# Aim of the exercise:
In your reply, write out each entry exactly as given.

*** Opening of Provided data ***

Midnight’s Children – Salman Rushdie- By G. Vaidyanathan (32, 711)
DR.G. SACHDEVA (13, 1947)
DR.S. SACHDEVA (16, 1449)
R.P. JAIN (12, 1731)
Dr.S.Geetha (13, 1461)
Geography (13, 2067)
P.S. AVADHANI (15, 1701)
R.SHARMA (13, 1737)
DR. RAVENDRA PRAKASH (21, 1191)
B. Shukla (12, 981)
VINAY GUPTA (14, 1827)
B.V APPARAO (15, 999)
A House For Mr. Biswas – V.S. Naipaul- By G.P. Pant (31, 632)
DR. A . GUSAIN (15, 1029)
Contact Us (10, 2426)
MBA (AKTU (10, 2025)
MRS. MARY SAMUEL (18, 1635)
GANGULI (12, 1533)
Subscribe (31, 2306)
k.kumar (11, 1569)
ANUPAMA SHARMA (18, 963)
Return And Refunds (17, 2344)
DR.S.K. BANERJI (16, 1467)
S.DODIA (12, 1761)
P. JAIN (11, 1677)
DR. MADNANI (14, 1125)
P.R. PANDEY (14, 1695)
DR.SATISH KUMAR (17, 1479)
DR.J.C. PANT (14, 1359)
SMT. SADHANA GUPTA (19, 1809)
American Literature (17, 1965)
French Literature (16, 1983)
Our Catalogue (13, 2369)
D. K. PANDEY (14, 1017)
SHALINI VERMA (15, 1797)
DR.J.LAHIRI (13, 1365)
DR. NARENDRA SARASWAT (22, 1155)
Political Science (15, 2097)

*** Close of Provided data ***

# Completed exercise:
Midnight’s Children – Salman Rushdie- By G. Vaidyanathan (32, 711)
DR.G. SACHDEVA (13, 1947)
DR.S. SACHDEVA (16, 1449)
R.P. JAIN (12, 1731)
Dr.S.Geetha (13, 1461)
Geography (13, 2067)
P.S. AVADHANI (15, 1701)
R.SHARMA (13, 1737)
DR. RAVENDRA PRAKASH (21, 1191)
B. Shukla (12, 981)
VINAY GUPTA (14, 1827)
B.V APPARAO (15, 999)
A House For Mr. Biswas – V.S. Naipaul- By G.P. Pant (31, 632)
DR. A . GUSAIN (15, 1029)
Contact Us (10, 2426)
MBA (AKTU (10, 2025)
MRS. MARY SAMUEL (18, 1635)
GANGULI (12, 1533)
Subscribe (31, 2306)
k.kumar (11, 1569)
ANUPAMA SHARMA (18, 963)
Return And Refunds (17, 2344)
DR.S.K. BANERJI (16, 1467)
S.DODIA (12, 1761)
P. JAIN (11, 1677)
DR. MADNANI (14, 1125)
P.R. PANDEY (14, 1695)
DR.SATISH KUMAR (17, 1479)
DR.J.C. PANT (14, 1359)
SMT. SADHANA GUPTA (19, 1809)
American Literature (17, 1965)
French Literature (16, 1983)
Our Catalogue (13, 2369)
D. K. PANDEY (14, 1017)
SHALINI VERMA (15, 1797)
DR.J.LAHIRI (13, 1365)
DR. NARENDRA SARASWAT (22, 1155)
Political Science (15, 2097)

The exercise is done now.